* **Work instruction**: Having found the line containing "Click API 選択のクリア button" in the data below, reproduce that line and each one after it to the end, exactly, and include nothing else.

Stored data entries:
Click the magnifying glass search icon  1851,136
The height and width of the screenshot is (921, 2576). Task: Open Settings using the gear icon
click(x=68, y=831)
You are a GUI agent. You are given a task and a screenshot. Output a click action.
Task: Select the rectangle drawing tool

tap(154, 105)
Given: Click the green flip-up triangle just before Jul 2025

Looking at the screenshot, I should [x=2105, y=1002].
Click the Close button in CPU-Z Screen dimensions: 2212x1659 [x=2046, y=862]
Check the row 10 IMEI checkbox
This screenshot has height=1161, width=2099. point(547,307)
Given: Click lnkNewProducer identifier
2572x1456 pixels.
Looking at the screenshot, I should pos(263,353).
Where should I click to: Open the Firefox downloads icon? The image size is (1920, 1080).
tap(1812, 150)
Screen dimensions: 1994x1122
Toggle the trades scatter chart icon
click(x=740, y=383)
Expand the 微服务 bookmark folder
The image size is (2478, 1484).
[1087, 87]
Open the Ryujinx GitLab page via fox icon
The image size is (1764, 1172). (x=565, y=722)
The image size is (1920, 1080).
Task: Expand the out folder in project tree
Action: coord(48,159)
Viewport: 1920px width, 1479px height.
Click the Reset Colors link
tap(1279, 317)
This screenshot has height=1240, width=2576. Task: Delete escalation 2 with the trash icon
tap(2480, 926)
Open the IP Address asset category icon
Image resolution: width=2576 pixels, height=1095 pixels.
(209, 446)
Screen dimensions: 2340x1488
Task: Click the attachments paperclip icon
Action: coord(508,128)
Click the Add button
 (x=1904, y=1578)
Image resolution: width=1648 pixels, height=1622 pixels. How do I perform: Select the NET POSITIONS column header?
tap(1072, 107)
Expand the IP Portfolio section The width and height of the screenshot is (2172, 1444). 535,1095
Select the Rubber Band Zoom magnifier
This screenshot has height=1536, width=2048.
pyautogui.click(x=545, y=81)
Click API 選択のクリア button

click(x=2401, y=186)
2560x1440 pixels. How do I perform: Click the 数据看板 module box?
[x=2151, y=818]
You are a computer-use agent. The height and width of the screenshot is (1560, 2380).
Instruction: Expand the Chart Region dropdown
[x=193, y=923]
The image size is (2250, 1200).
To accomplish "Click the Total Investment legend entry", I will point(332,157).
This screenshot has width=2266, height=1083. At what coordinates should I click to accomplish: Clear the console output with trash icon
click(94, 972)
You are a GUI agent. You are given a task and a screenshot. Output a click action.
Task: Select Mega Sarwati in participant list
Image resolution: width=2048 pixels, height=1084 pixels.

* **Exercise output**:
Click API 選択のクリア button

click(x=2401, y=186)
2560x1440 pixels. How do I perform: Click the 数据看板 module box?
[x=2151, y=818]
You are a computer-use agent. The height and width of the screenshot is (1560, 2380).
Instruction: Expand the Chart Region dropdown
[x=193, y=923]
The image size is (2250, 1200).
To accomplish "Click the Total Investment legend entry", I will point(332,157).
This screenshot has width=2266, height=1083. At what coordinates should I click to accomplish: Clear the console output with trash icon
click(94, 972)
You are a GUI agent. You are given a task and a screenshot. Output a click action.
Task: Select Mega Sarwati in participant list
Image resolution: width=2048 pixels, height=1084 pixels.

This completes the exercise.